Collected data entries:
————————
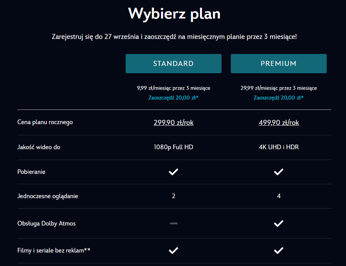Click the '29,99 zł/miesiąc przez 3 miesiące' text
Viewport: 346px width, 266px height.
click(279, 88)
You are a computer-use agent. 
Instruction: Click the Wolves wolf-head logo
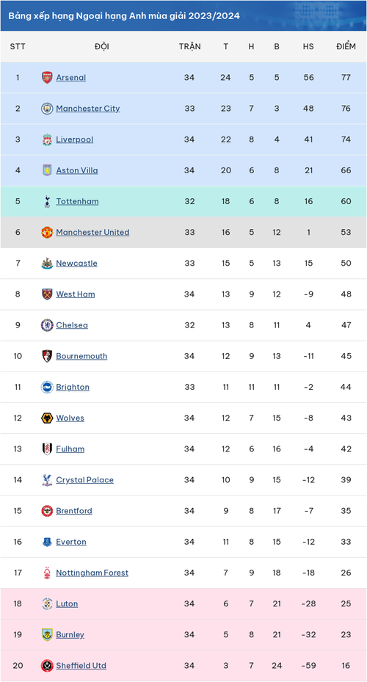tap(47, 418)
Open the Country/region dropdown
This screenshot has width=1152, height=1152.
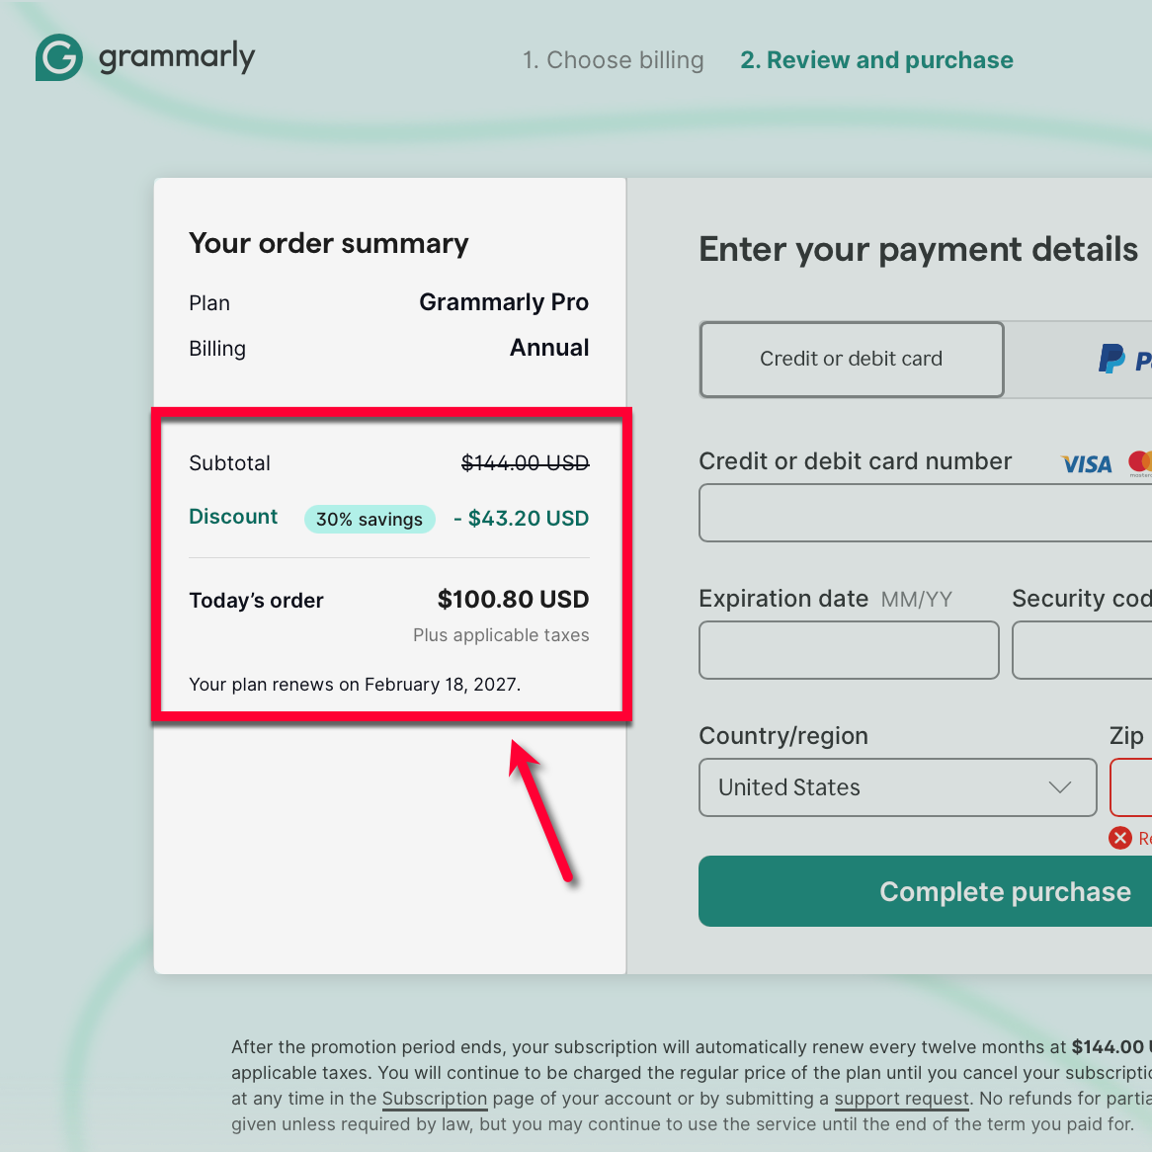[x=897, y=787]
————————
* _What is expected_:
Only the lines from the one containing "Instruction: Click the Wolves wolf-head logo" through the final line of the data are to be written out, exactly as they stand and without pictures.

* _Result of the exercise_:
Instruction: Click the Wolves wolf-head logo
tap(47, 418)
Open the Country/region dropdown
This screenshot has width=1152, height=1152.
[x=897, y=787]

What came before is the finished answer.